21st.-Removed the tube. Patient doing well. Tested the power of breathing in the natural way, by closing the opening in the trachea with a cork, and found it to be very defective. Accordingly after the tube was cleaned it was re-introduced. Tincture Ferri. Mur. in small doses was ordered, but the patient could not be made to take it. The swelling of the glands has almost entirely disappeared. The white vesicles are diminishing and have been caused, no doubt, by the glycerine and carbolic acid dressing. A weaker solution to be used hereafter. Ordered lime water spray through the tube. Temperature since the operation has ranged from 100° to 101° F. Pulse from 112 to 140. Respirations from 24 to 36. Pulse, resp. ratio from 31 – 5 to 1.
22nd.—Not so well to-day. Had a severe fit of coughing early this morning Breathing somewhat laboured.
Discharge through tube increased. Does not take his nourishment go well. Urine is clear, copious, and contains albumen (33 per cent.) for the first time, it having been tested daily. Tongue is coated with a heavy white fur, a few coarse bronchial rales heard over the chest. Temperature 100° F. Pulse 112. Respirations 30.

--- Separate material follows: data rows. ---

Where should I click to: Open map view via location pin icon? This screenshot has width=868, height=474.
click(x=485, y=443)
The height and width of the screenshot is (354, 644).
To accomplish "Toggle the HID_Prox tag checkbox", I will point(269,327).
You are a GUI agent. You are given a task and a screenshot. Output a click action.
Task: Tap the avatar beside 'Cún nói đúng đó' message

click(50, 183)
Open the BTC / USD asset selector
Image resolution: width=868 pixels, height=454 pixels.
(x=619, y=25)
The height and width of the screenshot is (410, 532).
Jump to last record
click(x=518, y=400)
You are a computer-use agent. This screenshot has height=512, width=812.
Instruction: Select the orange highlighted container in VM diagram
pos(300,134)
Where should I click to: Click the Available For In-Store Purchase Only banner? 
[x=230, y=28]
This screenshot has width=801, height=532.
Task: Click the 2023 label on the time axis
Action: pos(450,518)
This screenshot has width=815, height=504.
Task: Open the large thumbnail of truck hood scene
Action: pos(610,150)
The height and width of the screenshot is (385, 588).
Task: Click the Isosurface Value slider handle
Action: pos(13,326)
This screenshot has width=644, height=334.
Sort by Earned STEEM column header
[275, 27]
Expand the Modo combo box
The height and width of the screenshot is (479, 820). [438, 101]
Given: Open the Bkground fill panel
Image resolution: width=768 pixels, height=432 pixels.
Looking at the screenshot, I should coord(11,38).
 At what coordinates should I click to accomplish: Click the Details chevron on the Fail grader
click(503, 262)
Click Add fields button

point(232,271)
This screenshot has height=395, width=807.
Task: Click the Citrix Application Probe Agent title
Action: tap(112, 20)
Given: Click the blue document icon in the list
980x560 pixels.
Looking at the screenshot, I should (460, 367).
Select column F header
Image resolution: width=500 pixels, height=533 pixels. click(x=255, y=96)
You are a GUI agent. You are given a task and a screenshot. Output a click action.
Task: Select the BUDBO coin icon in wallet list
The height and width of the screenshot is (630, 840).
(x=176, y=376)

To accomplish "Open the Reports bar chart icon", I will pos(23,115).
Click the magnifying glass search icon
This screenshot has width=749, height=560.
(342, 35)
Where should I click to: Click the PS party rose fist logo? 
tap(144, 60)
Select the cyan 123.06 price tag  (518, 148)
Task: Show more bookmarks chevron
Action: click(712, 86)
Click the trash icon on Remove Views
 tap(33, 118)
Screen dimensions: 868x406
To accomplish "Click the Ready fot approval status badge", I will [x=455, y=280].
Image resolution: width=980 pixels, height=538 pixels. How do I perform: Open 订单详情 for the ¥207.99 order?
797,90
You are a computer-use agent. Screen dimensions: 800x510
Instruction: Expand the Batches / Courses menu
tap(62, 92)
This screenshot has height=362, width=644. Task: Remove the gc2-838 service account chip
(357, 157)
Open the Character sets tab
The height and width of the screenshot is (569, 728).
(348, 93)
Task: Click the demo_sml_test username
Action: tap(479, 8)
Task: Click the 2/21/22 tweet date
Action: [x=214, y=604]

23rd.—Passed a good night, and is much better to day.Changed for the better yesterday evening. On removing the tube it was found very much discoloured. Tested breathing, and finding it still defective, the tube was reintroduced. Redness and vesicles about wound disappearing. Takes plenty of milk, but will not take stimulants of any kind. Urine of amber colour, deposits a slight sediment, and contains 25 per cent. albumen. Under the microscope an occasional hyaline cast, and a few white globules are seen. Temperature 99.4°. Pulse 108; respirations 30.
25th—Yesterday afternoon, the nurse noticed little bits of orange coming out through the tube after the patient had partaken of some. Complains of considerable pain on swallowing.